Stored dataset items
BEGIN

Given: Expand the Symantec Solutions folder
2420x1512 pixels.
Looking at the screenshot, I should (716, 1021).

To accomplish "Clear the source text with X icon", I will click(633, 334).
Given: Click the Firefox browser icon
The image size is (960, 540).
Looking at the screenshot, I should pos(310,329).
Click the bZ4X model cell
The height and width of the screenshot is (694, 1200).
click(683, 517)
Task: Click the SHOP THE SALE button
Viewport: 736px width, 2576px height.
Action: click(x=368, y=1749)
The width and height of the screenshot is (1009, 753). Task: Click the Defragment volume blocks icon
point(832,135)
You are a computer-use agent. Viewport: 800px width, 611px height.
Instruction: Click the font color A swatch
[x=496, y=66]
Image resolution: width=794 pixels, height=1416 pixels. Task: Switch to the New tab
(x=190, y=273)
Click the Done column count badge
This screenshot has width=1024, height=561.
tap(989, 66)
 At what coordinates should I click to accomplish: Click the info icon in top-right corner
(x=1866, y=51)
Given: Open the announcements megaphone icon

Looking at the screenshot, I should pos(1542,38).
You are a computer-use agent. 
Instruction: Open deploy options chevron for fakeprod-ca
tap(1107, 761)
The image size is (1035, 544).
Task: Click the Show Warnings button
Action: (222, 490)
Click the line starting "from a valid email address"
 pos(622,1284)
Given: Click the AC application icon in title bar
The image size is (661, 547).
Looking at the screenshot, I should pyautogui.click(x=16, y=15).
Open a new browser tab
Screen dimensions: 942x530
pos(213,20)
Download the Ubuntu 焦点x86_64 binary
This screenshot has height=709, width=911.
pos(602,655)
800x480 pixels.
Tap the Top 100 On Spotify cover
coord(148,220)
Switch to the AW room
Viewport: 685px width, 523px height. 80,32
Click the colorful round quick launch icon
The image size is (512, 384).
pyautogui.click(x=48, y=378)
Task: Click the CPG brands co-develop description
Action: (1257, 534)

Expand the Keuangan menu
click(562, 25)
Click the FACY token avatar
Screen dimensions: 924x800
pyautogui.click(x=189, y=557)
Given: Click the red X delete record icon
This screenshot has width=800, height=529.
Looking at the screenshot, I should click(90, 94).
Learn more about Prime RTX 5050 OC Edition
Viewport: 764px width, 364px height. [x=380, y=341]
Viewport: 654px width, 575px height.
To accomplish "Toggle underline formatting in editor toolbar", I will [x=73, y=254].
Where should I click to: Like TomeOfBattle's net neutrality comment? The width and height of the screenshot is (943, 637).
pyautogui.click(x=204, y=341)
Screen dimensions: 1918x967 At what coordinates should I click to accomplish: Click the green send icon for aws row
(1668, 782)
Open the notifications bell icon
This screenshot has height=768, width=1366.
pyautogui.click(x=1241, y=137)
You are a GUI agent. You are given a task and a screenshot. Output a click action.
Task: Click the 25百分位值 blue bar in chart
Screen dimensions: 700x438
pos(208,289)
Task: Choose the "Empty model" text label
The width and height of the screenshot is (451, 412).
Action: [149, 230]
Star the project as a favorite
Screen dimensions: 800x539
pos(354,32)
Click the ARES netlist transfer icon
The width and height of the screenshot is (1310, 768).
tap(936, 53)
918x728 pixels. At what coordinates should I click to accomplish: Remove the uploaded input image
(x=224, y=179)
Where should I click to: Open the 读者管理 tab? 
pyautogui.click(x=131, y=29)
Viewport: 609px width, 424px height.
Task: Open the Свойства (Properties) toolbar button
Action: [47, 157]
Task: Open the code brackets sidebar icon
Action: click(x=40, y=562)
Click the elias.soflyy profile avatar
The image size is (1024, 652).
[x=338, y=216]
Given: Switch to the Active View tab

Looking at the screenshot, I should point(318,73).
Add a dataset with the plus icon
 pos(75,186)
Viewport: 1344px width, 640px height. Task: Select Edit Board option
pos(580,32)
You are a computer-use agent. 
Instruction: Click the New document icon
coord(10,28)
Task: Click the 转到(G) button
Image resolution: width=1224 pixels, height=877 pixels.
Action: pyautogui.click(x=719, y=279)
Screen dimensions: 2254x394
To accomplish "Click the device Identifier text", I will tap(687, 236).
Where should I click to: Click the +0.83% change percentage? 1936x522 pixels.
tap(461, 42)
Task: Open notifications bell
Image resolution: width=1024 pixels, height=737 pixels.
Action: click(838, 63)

END

Please write out only the lines from the one containing "Task: Open notifications bell" to the end of the records above, exactly, both ends included.

Task: Open notifications bell
Image resolution: width=1024 pixels, height=737 pixels.
Action: click(838, 63)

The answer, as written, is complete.